Back in Leuven (you know, at the bat cave), I saw Black Mountain and Dead Meadow. I had seen Black Mountain before, when they opened for the Album Leaf at a venue-botched show last Spring (read previous typings), so I knew they were good, and it turned out I was right. They were pretty good. Dead Meadow were also alright, but it was that kind of stoner garage music that I’m never 100% floored by. The frontman for Dead Meadow also had a strange habit of talking like some kind of cutesy rockstar about how great a time we were having, etc., etc., and that kind of killed my buzz. But then after DM’s set he started hitting on some girl in the crowd who had a boyfriend who still had braces, and I got to watch his hand as he debated – at length – about whether to let it drop low enough to touch the girl’s ass or whether to just keep it at top-of-the-hip level. It was hilarious.

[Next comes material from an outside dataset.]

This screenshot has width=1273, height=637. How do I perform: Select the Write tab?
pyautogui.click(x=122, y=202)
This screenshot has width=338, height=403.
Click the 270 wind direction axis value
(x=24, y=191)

Then I went to the anti-fascist protest in Leuven, which it turned out was a preemptive response to a huge pro-fascist (or, pro-Vlaams Blok) protest that was happening later that night. Huge vans full of riot police descended upon the city, as did two police helicopters and a ton of European-style redneck thugs. I have a friend who got his ass kicked outside his apartment by the fascists after their official protest ended when they just decided to fuck shit up around the city. Unfortunately, I don’t have any more photos; but you can Wikipedia the Vlaams Blok if you want to find more out about them or about the interesting world of Belgian politics. They’re an interesting bunch.

Soviet Piece Of Shit

Then I went to Prague, which was a lot like Berlin in terms of its hospitable-ness, but it was worse. I’m really happy I went, but it wasn’t really “fun.” I took photos of the inexplicable Soviet architecture, but I also saw all kinds of explicable Soviet architecture that I didn’t photograph. The photo above is of me in front of what I described as “the biggest Soviet piece of shit ever.” What the photo doesn’t reveal (and what I didn’t realize until just after the photo was taken) was that I was standing in the most disgusting piece of dog shit ever. I think they let their dogs eat carcasses that have been soaked in gasoline or something.

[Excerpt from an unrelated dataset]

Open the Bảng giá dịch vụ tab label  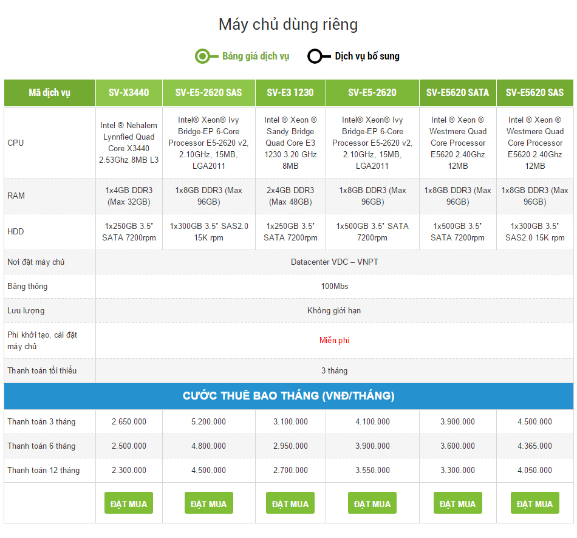pos(256,56)
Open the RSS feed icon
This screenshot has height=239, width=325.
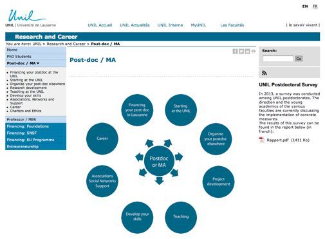pyautogui.click(x=265, y=73)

But if they don’t, that’s too bad. The human food in Prague is hilariously bad, too. My friend Megan and I went to a Czech restaurant near our hotel the day we arrived and ordered two garlic soups and three entrees. The garlic soup (which is a traditional dish, just like the three entrees we ordered) consisted of chunks of potato swimming in this truly rancid watery broth flavored with lots and lots of canned garlic. And that was it. The entrees we ordered were the following: potato pancakes with gorgonzola cream sauce and crunchy vegetables, fried potatoes decorated with tomatoes and cream sauce, and crepe stuffed with sautéed vegetables with sauce. Those all sounded like reasonable vegetarian meals, until we got them and found out that they were all the same exact thing. That’s right: the Czech Republic only has three ingredients for food. As we were eating, I could imagine the Soviet families who could only ever eat those three or four ingredients (that is, creamy cheese sauce, cans of “mixed vegetables,” and potatoes – with a little canned garlic to mix things up). That explains why they’ve convinced themselves that the three dishes we got are actually different. “The People don’t want other food! The Workers earned this food!”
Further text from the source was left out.